Entries about locating things on screens:
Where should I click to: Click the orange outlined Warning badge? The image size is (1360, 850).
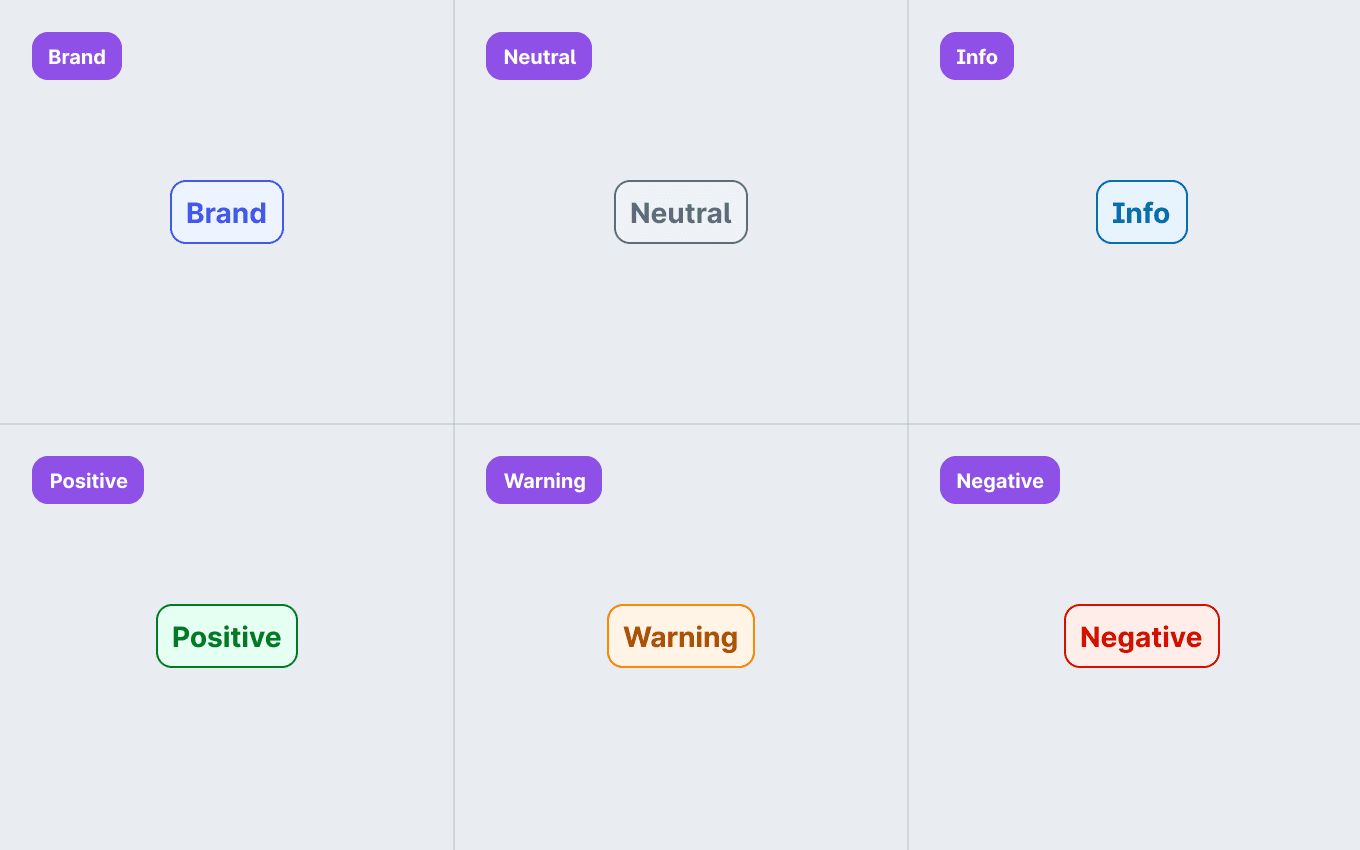pyautogui.click(x=681, y=636)
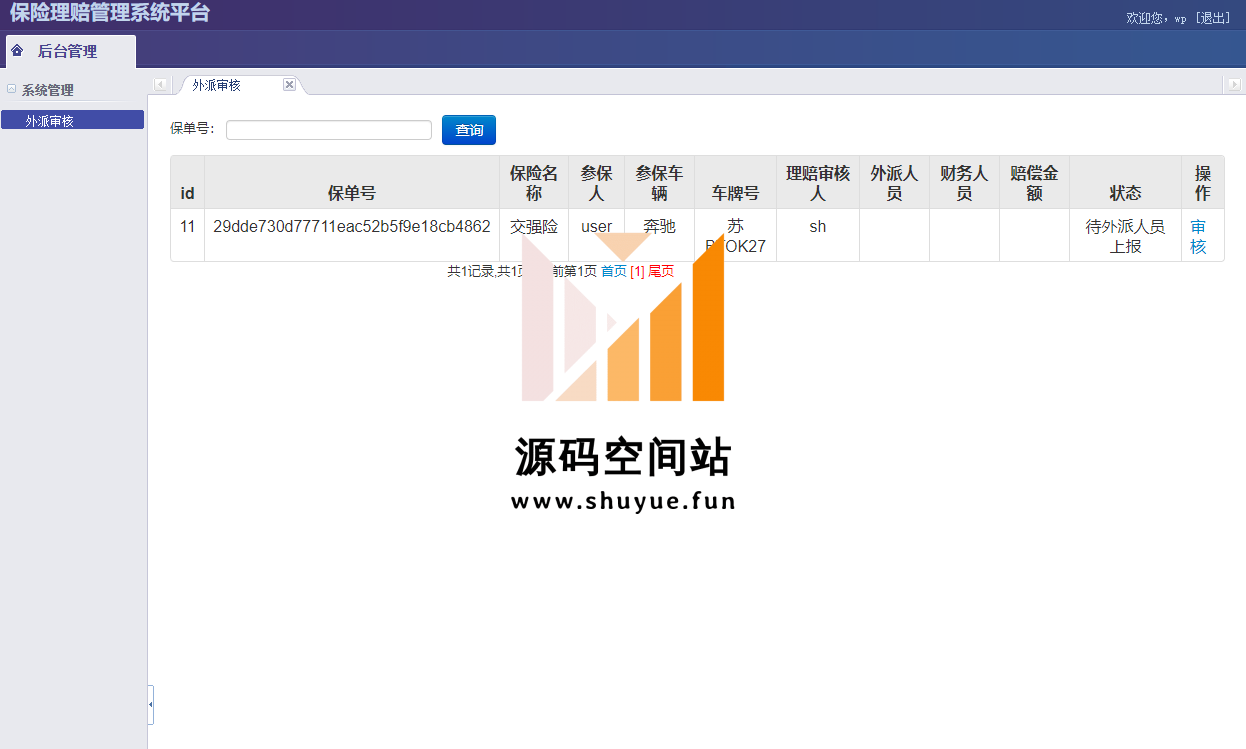Click the home icon beside 后台管理
The width and height of the screenshot is (1246, 749).
pyautogui.click(x=17, y=51)
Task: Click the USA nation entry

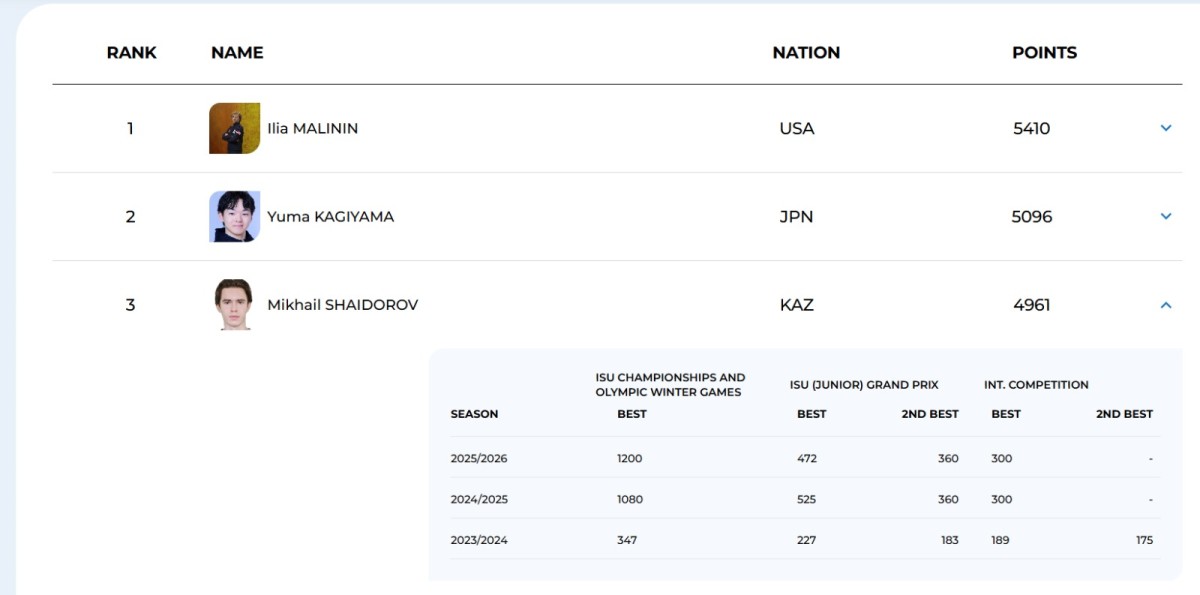Action: (x=797, y=128)
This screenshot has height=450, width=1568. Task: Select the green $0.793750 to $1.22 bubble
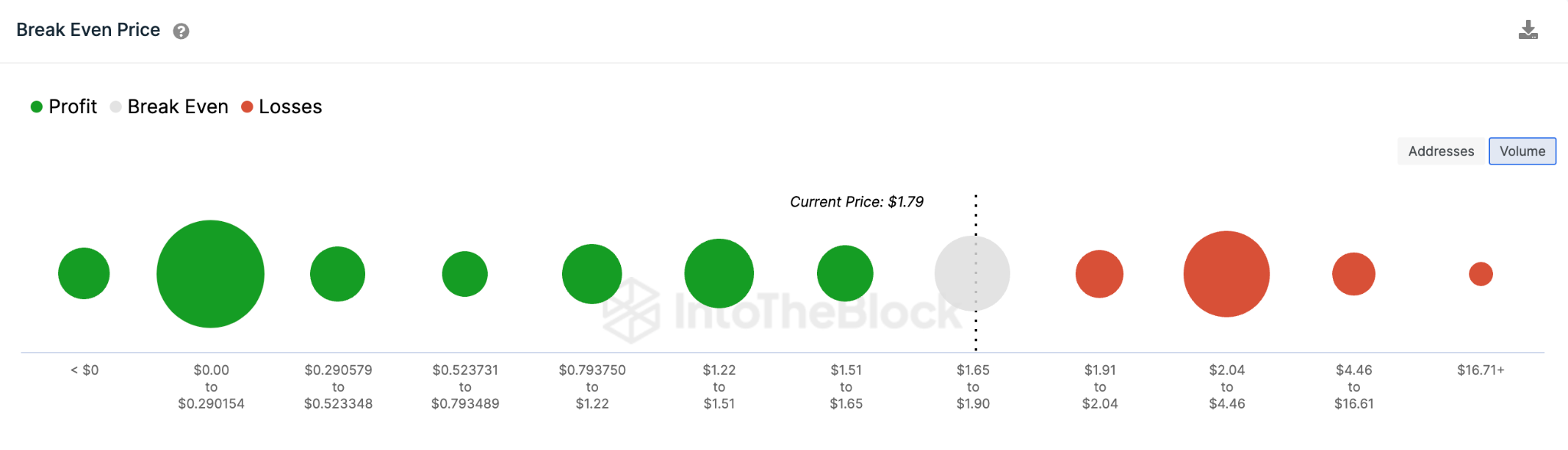pyautogui.click(x=592, y=274)
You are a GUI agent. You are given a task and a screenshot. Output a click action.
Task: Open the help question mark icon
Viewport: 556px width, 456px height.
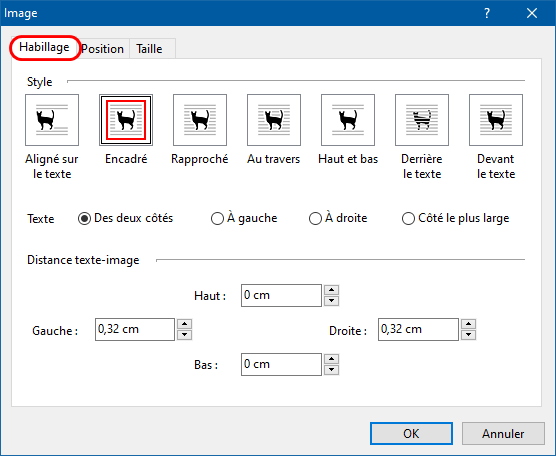[487, 13]
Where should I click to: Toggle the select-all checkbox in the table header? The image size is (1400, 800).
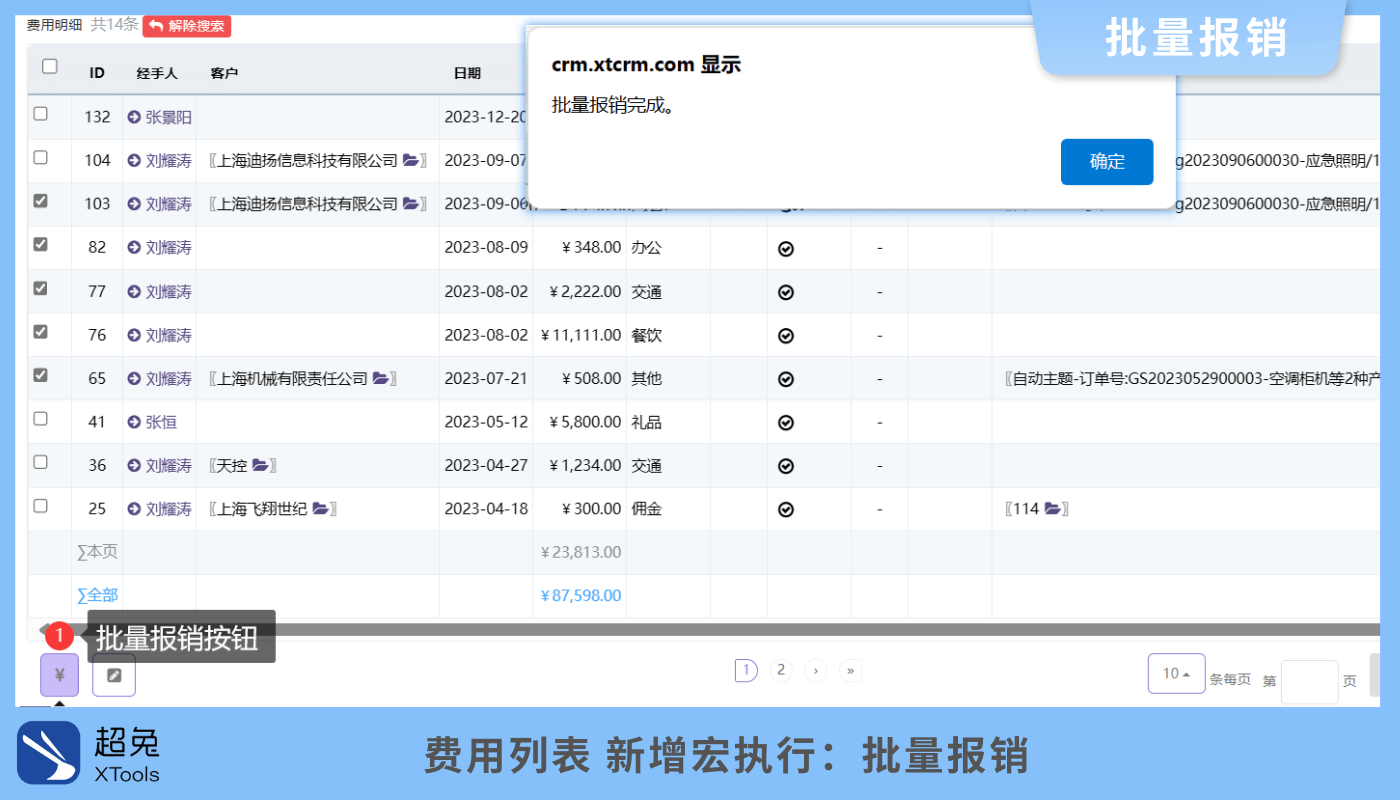point(47,64)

▶ _Objective_
Turn each line of the entries above into an item of a JSON list of strings, one string per line, leaving out blank lines and the pictures.

▶ _Solution_
[
  "Where should I click to: Click the orange outlined Warning badge? The image size is (1360, 850).",
  "pyautogui.click(x=681, y=636)",
  "Click the home icon beside 后台管理",
  "The width and height of the screenshot is (1246, 749).",
  "pyautogui.click(x=17, y=51)",
  "Task: Click the USA nation entry",
  "Action: (x=797, y=128)",
  "This screenshot has height=450, width=1568. Task: Select the green $0.793750 to $1.22 bubble",
  "pyautogui.click(x=592, y=274)",
  "You are a GUI agent. You are given a task and a screenshot. Output a click action.",
  "Task: Open the help question mark icon",
  "Viewport: 556px width, 456px height.",
  "[487, 13]",
  "Where should I click to: Toggle the select-all checkbox in the table header? The image size is (1400, 800).",
  "point(47,64)"
]